======== Extracted information

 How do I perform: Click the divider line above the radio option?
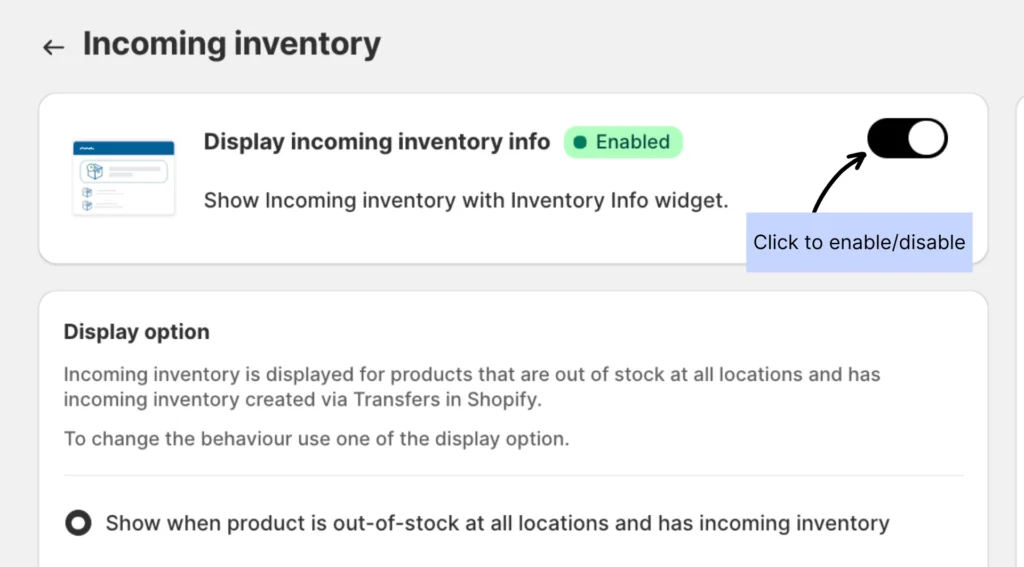pos(513,475)
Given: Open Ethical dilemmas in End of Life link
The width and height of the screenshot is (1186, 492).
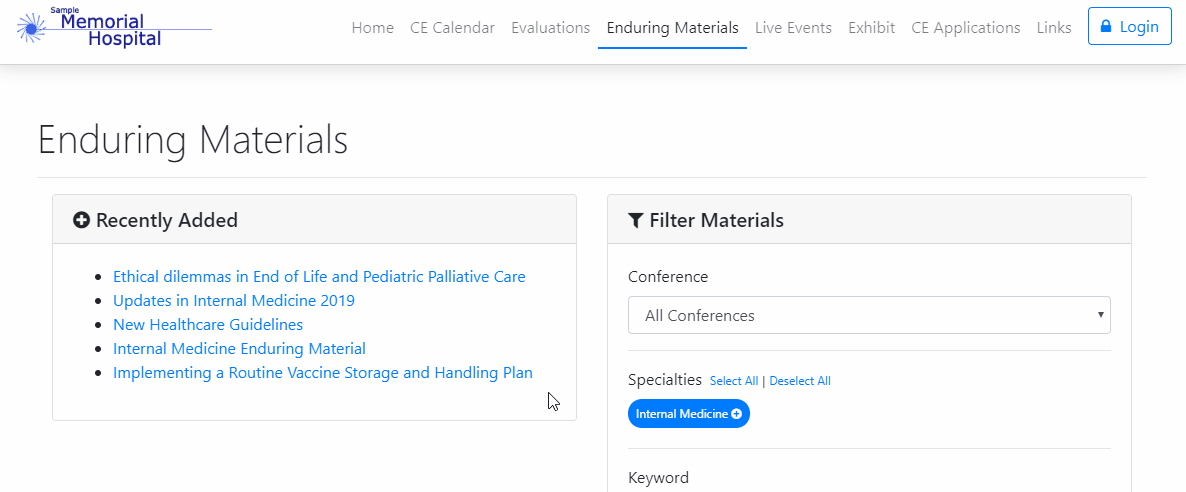Looking at the screenshot, I should pyautogui.click(x=319, y=277).
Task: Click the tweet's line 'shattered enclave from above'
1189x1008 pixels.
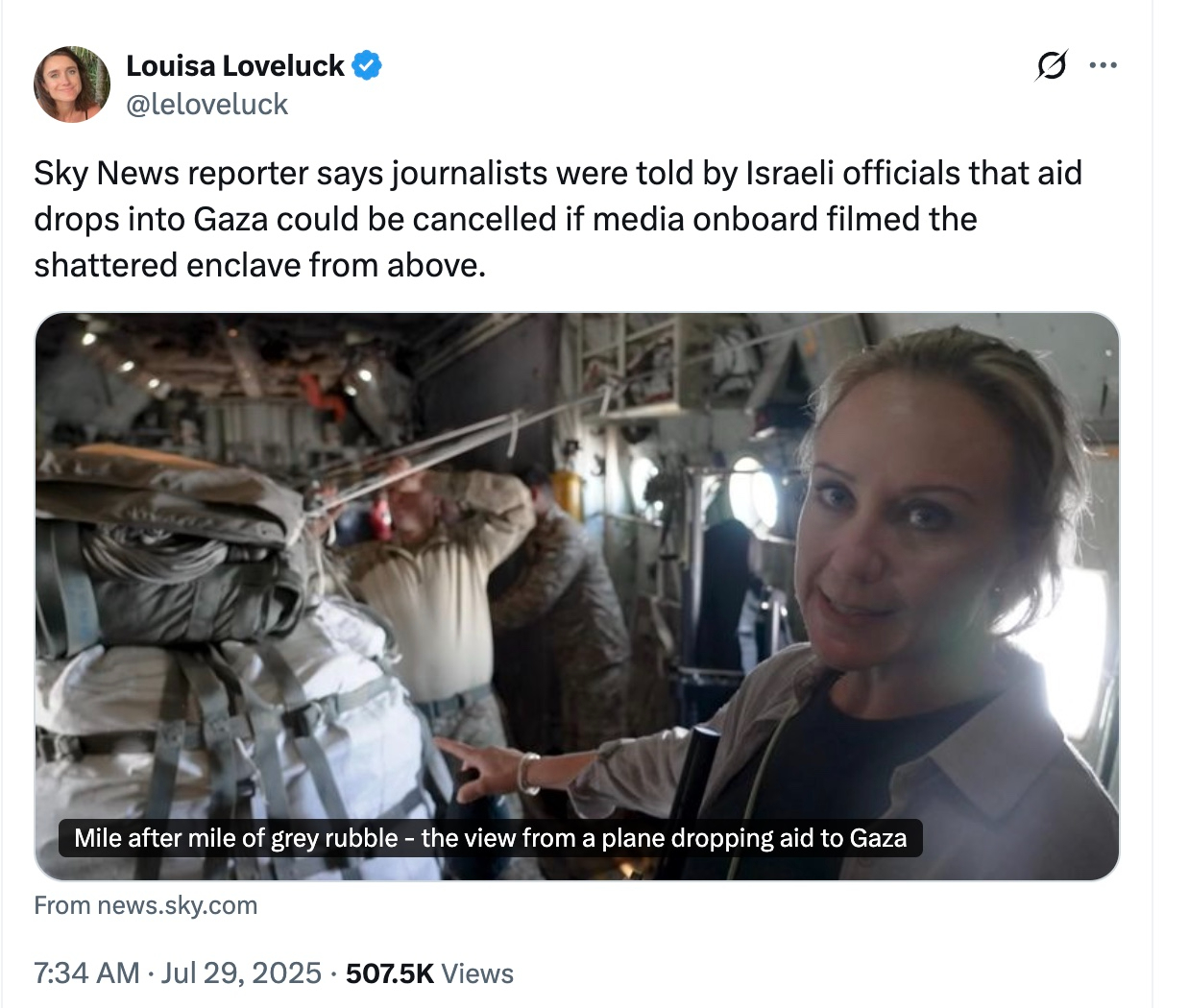Action: click(260, 265)
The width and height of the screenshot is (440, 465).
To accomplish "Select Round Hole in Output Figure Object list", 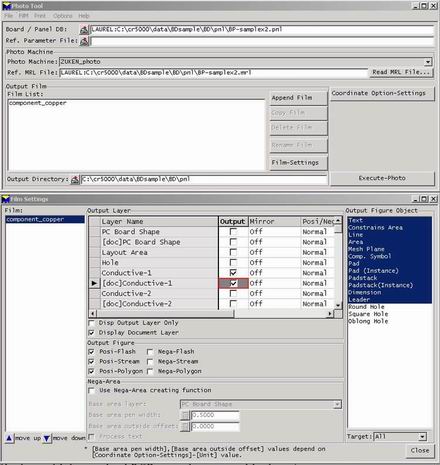I will [x=366, y=307].
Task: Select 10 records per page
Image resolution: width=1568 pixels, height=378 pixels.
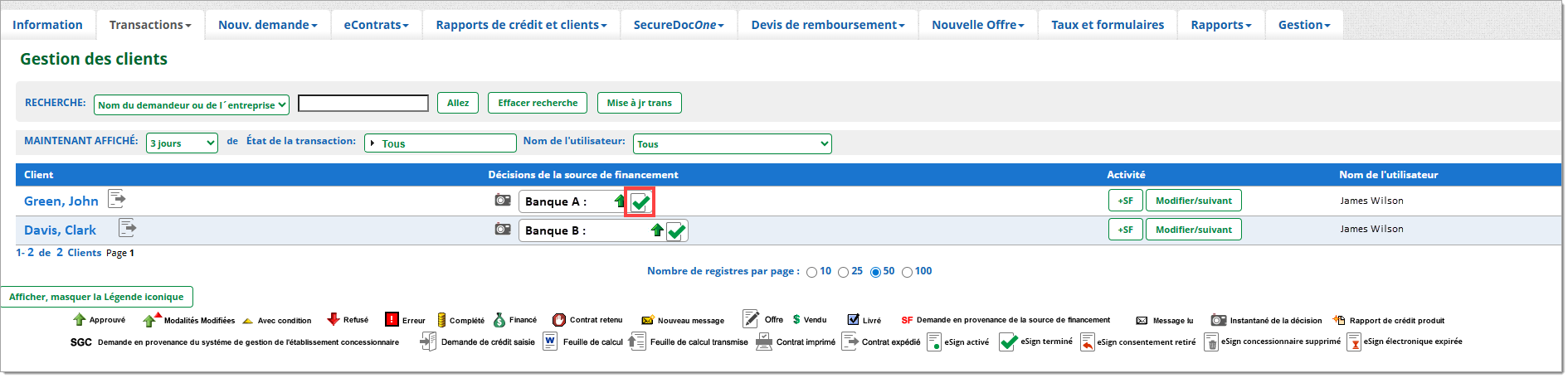Action: pos(811,273)
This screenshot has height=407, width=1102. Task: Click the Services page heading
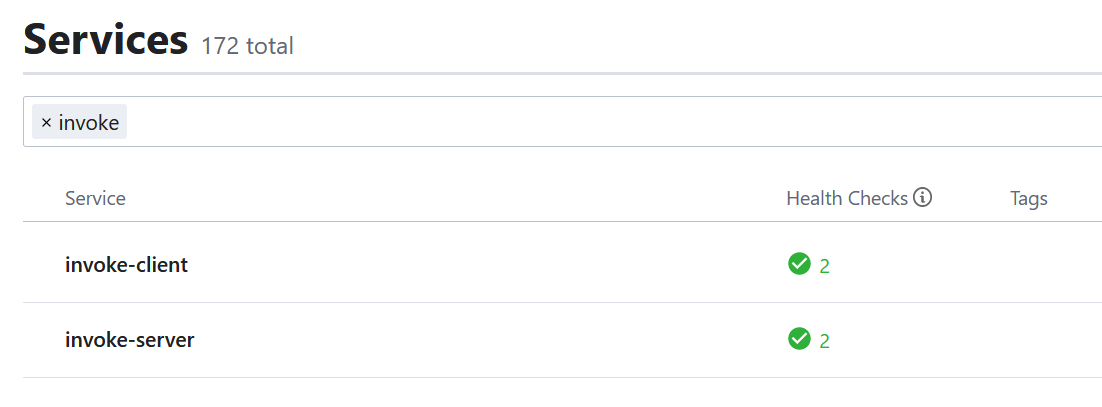[x=105, y=40]
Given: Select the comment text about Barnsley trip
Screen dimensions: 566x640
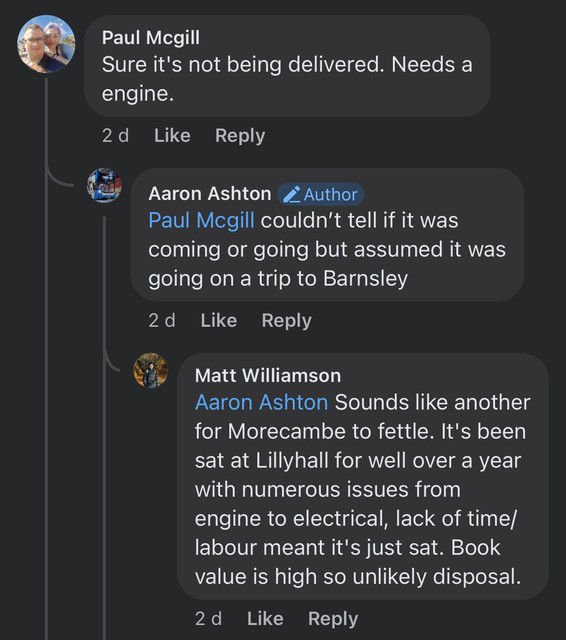Looking at the screenshot, I should point(327,249).
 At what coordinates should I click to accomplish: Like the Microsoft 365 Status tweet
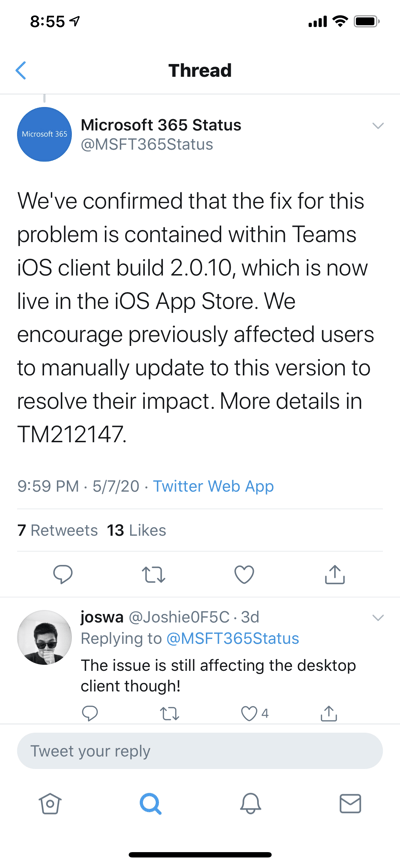244,575
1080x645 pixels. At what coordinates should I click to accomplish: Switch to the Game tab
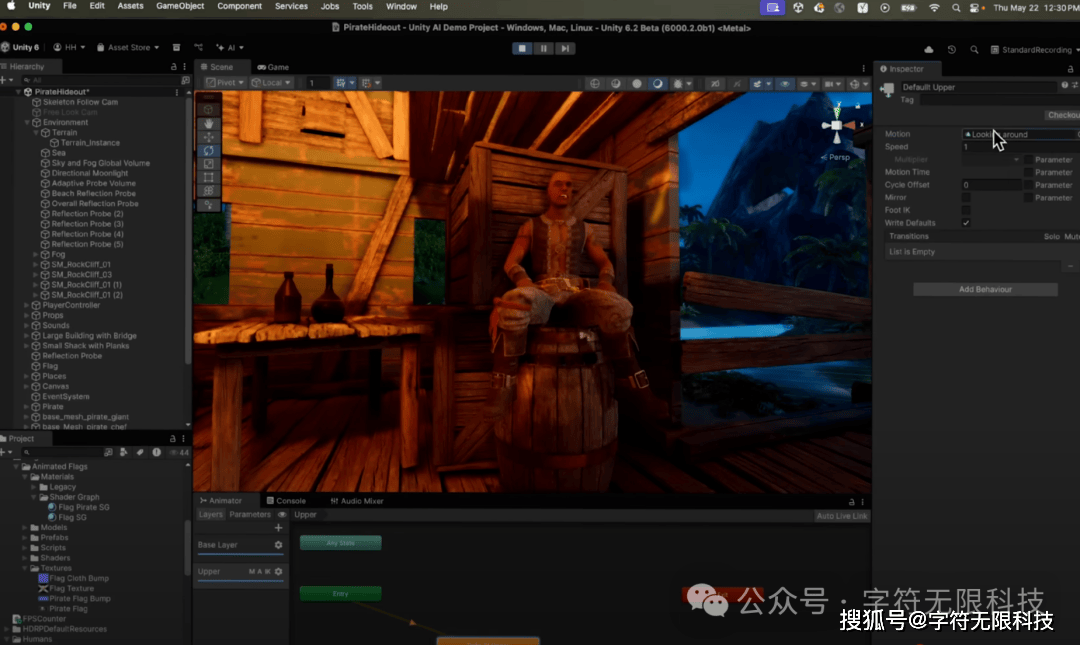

================

== Requirements ==
Report only the number of lines in the records above that contain the word "height".

== Result ==
4